To top off the soup, I made a beautiful dairy-free pesto. If you are pressed for time, feel free to add in the juice of one lemon to the soup, throw in some parsley and basil and garlic to the soup and blend it all together for a quicker one-step version.
Be sure to have a look at these plant-based soup recipes:
- Thai Carrot Soup
- Tomato Coconut Curry Soup
- Vegan Corn Chowder
- Vegetable Soup with Ravioli
- Moroccan Stew with Kale
What makes it so easy to prepare is that you put all of the ingredients into one pot. After sauteing the onion and garlic in water or broth, you’ll add the asparagus, peas, and zucchini along with the vegetable broth and coconut milk (or non-dairy milk). Then just simmer until tender.
The pesto takes a little extra work. Put all of the pesto ingredients, no oil needed, are put into a food processor and process with a little water to get to the consistency you like.
A couple of asparagus tops, the pesto, and a sprinkling of pine nuts are a beautiful garnish for the top of the soup. Enjoy with some crusty bread for a complete meal.
I’d love to hear your feedback in the comments below for this Asparagus, Pea, Zucchini Soup! If you have a photo, post it on my Instagram page, tag me using the hashtag #plantbasedcooking in your caption, and I won’t miss it!
This recipe is Certified Plantricious because it meets the following guidelines.
The Trusted Seal for
Plant-Based Nutrition
- Must be whole food plant-based, contains no animal products
- May be minimally processed
- No added oil
- No added sugars
- No artificial additives or preservatives
- Sodium (mg) to Calories ratio, 1 ≤ 1
- Total Fiber to Calories, 2g ≥ 100 calories
Spring Asparagus, Pea, Zucchini Soup with Pesto
Equipment
- Measuring Cups and Spoons
Ingredients
- 1 bunch asparagus
- 1 cup frozen green peas
- 3 medium zucchini sliced
- 1 medium onion chopped
- 2 cloves garlic chopped
- 5 cups homemade vegetable broth (or 5 cups homemade)
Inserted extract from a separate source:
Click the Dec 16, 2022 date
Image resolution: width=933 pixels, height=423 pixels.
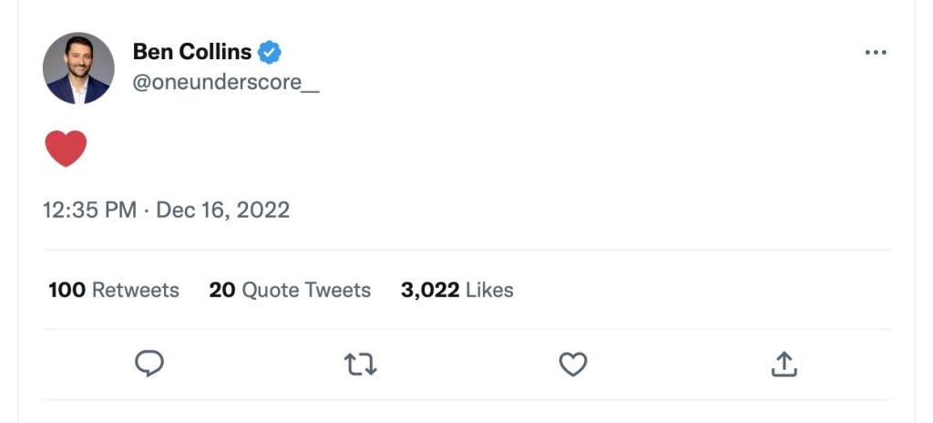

- 1 (13.5-ounce) can light canned coconut milk
- OR 1 tsp coconut extract mixed with 1 1/2 cups non-dairy milk
- 1/2 lemon juiced
- 1/4 tsp pepper
Pesto
- 1 1/2 cup fresh basil leaves tightly packed
- 1/2 cup parsley tightly packed
- 3 cloves garlic
- 1 tbsp light miso white or red
- 3 tbsp nutritional yeast
- 1/8 cup Pine nuts
- 3 tbsp fresh lemon juice
- salt and black pepper to taste
Instructions
- In a large soup pot over medium heat, add the onion and garlic to about 1/4 cup water and sauté until fragrant, about 1 minute.
- To prepare the asparagus, chop off the tough ends, then cut into 1" pieces. Add to the pot along with the zucchini, peas, vegetable broth and coconut milk (or coconut extract). Cover and simmer for about 25 minutes, or until the asparagus is tender.
- Once the asparagus is tender, add the lemon juice, and salt and pepper to taste. Blend in a high-speed blender in batches until smooth and creamy.
- To make the pesto: Put all of the pesto ingredients into a food processor and process with a little water to thin to the consistency you like.
- Transfer back to the soup pot until ready to serve. Ladle soup into bowls and garnish with a dollop of pesto.